Below are the records; copy exactly the stretch from the line containing "Affitto ufficio Roma (365, 2233)" through the line containing "サントリーサンバーズ大阪 (249, 2438)", both ends included, and nothing else.

___ DATASET EXTRACT ___

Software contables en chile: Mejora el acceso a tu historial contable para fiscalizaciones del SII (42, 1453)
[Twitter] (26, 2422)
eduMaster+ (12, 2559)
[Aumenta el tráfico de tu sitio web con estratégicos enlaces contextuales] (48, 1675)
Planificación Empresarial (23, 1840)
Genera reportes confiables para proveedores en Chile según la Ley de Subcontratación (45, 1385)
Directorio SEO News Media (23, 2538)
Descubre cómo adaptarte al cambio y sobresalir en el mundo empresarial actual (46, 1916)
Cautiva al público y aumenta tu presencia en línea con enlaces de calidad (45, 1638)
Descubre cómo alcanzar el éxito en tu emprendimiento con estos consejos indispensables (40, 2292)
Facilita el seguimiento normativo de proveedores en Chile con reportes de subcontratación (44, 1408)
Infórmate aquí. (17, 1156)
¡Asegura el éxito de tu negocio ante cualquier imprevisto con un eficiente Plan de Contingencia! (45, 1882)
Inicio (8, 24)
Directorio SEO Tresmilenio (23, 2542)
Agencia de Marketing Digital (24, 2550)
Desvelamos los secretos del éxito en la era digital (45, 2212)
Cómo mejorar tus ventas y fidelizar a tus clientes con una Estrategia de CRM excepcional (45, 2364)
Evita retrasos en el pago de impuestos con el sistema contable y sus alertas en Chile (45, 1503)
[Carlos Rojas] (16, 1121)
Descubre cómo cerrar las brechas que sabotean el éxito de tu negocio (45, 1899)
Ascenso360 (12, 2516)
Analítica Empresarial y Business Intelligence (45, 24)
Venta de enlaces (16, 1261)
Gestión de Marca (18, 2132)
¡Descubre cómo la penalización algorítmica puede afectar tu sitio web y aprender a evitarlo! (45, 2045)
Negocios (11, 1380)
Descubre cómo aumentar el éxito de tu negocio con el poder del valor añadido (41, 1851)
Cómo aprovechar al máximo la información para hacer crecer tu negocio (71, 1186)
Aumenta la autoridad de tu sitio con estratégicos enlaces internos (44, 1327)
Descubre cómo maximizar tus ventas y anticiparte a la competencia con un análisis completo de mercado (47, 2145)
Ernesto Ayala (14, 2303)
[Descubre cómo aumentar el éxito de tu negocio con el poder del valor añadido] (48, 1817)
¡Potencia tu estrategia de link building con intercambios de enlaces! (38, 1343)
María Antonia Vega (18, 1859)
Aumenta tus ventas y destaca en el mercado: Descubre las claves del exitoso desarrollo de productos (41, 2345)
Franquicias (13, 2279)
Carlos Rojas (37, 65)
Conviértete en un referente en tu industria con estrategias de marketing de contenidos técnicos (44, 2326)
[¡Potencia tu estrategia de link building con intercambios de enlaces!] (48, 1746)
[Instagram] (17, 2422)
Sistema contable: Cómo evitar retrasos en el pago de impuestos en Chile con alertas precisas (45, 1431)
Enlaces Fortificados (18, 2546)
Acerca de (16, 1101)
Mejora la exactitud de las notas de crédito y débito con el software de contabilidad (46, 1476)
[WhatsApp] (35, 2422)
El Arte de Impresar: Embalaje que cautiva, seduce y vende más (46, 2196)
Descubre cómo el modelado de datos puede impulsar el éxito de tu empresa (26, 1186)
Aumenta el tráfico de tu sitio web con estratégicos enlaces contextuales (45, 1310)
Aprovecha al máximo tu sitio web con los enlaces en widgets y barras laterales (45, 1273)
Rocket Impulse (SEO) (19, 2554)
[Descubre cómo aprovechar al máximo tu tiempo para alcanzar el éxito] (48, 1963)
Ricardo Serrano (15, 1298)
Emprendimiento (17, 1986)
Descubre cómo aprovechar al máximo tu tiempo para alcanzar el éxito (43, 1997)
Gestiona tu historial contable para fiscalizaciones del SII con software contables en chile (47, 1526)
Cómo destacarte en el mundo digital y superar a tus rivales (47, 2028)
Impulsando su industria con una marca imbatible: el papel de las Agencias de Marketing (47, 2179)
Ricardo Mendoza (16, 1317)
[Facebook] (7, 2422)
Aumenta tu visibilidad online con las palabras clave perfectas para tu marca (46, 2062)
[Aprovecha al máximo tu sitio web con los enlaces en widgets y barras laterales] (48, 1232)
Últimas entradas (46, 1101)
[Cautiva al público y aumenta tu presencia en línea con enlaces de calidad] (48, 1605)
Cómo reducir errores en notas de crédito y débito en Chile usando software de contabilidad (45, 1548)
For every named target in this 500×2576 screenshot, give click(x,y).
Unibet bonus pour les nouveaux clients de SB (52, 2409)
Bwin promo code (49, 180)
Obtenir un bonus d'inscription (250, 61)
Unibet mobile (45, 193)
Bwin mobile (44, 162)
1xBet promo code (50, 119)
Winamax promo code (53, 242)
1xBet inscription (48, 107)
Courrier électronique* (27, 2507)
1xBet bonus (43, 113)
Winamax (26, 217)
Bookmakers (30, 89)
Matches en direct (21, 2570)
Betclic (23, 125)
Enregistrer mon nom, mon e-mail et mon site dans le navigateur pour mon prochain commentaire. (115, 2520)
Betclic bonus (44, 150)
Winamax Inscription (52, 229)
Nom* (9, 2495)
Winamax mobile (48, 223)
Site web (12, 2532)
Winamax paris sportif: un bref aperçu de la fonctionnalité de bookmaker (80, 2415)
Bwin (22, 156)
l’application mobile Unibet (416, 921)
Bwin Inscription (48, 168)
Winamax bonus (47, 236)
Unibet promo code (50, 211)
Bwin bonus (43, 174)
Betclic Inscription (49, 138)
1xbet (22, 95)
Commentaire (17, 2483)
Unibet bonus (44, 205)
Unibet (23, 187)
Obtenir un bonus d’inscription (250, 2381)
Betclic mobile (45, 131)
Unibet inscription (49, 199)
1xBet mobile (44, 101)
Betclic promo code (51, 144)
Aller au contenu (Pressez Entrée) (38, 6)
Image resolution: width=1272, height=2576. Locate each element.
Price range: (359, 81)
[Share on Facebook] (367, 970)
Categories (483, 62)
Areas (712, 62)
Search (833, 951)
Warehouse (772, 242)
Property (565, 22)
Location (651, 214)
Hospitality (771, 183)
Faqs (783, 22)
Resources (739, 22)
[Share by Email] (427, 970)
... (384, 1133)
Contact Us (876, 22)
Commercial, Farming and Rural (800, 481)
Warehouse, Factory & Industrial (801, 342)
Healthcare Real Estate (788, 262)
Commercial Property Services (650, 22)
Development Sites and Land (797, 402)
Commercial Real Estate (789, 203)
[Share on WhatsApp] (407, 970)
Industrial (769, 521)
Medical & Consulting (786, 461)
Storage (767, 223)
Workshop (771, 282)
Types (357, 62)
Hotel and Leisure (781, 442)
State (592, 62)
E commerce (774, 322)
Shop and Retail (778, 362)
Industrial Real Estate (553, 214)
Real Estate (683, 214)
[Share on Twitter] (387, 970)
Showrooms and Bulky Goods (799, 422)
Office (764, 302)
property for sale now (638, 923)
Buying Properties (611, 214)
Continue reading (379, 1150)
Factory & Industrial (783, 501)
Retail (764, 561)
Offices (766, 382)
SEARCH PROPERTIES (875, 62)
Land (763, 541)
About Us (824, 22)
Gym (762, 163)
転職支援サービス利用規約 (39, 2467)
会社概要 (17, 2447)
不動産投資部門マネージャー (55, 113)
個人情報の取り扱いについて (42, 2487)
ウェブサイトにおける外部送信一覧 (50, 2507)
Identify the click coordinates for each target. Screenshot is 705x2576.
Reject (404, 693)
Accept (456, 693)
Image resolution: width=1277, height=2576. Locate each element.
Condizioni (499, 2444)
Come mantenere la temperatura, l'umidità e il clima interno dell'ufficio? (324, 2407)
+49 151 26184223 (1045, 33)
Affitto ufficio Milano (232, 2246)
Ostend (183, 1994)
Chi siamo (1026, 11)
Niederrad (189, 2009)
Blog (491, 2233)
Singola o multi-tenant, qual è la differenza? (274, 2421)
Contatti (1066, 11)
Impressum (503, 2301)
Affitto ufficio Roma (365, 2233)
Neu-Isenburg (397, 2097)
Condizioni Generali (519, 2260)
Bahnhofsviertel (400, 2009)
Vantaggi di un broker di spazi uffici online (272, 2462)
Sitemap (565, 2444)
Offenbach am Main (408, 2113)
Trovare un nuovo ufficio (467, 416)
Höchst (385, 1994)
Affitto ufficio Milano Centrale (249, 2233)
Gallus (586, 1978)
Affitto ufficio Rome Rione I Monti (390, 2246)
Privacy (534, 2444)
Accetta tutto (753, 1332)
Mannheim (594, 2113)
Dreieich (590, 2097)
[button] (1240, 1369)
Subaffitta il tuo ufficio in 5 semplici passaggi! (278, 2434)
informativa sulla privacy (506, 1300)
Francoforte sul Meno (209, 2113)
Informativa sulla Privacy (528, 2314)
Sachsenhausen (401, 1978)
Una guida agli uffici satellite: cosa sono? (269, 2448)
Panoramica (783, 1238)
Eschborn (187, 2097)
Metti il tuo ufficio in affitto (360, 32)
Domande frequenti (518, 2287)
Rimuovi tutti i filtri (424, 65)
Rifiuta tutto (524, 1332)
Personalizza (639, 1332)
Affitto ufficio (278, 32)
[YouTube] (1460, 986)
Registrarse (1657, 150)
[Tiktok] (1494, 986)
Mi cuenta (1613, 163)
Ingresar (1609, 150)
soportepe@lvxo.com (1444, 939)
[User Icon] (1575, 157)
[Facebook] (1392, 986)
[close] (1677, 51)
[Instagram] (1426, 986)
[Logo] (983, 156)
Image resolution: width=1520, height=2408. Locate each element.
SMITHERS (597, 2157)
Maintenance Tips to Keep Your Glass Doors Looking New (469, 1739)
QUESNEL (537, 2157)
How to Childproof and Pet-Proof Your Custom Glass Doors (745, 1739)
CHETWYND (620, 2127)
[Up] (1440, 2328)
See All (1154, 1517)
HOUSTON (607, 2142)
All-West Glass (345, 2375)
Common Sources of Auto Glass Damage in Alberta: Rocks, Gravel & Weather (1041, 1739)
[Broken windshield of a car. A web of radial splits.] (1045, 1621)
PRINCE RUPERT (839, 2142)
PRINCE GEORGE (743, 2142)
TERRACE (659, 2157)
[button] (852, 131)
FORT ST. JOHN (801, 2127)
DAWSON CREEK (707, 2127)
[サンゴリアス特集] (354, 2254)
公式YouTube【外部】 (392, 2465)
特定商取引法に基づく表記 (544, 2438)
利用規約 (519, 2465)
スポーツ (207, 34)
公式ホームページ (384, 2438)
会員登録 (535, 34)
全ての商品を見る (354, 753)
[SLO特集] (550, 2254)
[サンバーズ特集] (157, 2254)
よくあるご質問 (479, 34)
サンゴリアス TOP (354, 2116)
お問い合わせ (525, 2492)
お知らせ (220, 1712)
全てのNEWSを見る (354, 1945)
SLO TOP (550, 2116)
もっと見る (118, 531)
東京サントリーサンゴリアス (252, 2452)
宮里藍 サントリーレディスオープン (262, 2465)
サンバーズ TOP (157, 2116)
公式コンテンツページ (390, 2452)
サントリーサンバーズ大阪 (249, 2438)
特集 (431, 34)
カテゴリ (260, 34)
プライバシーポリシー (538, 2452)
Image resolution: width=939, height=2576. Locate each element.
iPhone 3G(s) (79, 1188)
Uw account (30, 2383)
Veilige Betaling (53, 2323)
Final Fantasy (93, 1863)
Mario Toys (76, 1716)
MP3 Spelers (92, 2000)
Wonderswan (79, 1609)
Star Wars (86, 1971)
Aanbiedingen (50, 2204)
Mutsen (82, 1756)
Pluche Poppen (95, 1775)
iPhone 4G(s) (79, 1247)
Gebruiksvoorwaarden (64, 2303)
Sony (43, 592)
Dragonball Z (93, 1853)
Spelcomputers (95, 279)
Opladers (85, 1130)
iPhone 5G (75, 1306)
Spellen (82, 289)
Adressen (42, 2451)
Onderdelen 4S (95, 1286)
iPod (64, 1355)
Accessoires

___

COMPLETED EXERCISE
Affitto ufficio Roma (365, 2233)
Neu-Isenburg (397, 2097)
Condizioni Generali (519, 2260)
Bahnhofsviertel (400, 2009)
Vantaggi di un broker di spazi uffici online (272, 2462)
Sitemap (565, 2444)
Offenbach am Main (408, 2113)
Trovare un nuovo ufficio (467, 416)
Höchst (385, 1994)
Affitto ufficio Milano Centrale (249, 2233)
Gallus (586, 1978)
Affitto ufficio Rome Rione I Monti (390, 2246)
Privacy (534, 2444)
Accetta tutto (753, 1332)
Mannheim (594, 2113)
Dreieich (590, 2097)
[button] (1240, 1369)
Subaffitta il tuo ufficio in 5 semplici passaggi! (278, 2434)
informativa sulla privacy (506, 1300)
Francoforte sul Meno (209, 2113)
Informativa sulla Privacy (528, 2314)
Sachsenhausen (401, 1978)
Una guida agli uffici satellite: cosa sono? (269, 2448)
Panoramica (783, 1238)
Eschborn (187, 2097)
Metti il tuo ufficio in affitto (360, 32)
Domande frequenti (518, 2287)
Rimuovi tutti i filtri (424, 65)
Rifiuta tutto (524, 1332)
Personalizza (639, 1332)
Affitto ufficio (278, 32)
[YouTube] (1460, 986)
Registrarse (1657, 150)
[Tiktok] (1494, 986)
Mi cuenta (1613, 163)
Ingresar (1609, 150)
soportepe@lvxo.com (1444, 939)
[User Icon] (1575, 157)
[Facebook] (1392, 986)
[close] (1677, 51)
[Instagram] (1426, 986)
[Logo] (983, 156)
Image resolution: width=1520, height=2408. Locate each element.
SMITHERS (597, 2157)
Maintenance Tips to Keep Your Glass Doors Looking New (469, 1739)
QUESNEL (537, 2157)
How to Childproof and Pet-Proof Your Custom Glass Doors (745, 1739)
CHETWYND (620, 2127)
[Up] (1440, 2328)
See All (1154, 1517)
HOUSTON (607, 2142)
All-West Glass (345, 2375)
Common Sources of Auto Glass Damage in Alberta: Rocks, Gravel & Weather (1041, 1739)
[Broken windshield of a car. A web of radial splits.] (1045, 1621)
PRINCE RUPERT (839, 2142)
PRINCE GEORGE (743, 2142)
TERRACE (659, 2157)
[button] (852, 131)
FORT ST. JOHN (801, 2127)
DAWSON CREEK (707, 2127)
[サンゴリアス特集] (354, 2254)
公式YouTube【外部】 (392, 2465)
特定商取引法に基づく表記 (544, 2438)
利用規約 (519, 2465)
スポーツ (207, 34)
公式ホームページ (384, 2438)
会員登録 (535, 34)
全ての商品を見る (354, 753)
[SLO特集] (550, 2254)
[サンバーズ特集] (157, 2254)
よくあるご質問 (479, 34)
サンゴリアス TOP (354, 2116)
お問い合わせ (525, 2492)
お知らせ (220, 1712)
全てのNEWSを見る (354, 1945)
SLO TOP (550, 2116)
もっと見る (118, 531)
東京サントリーサンゴリアス (252, 2452)
宮里藍 サントリーレディスオープン (262, 2465)
サンバーズ TOP (157, 2116)
公式コンテンツページ (390, 2452)
サントリーサンバーズ大阪 (249, 2438)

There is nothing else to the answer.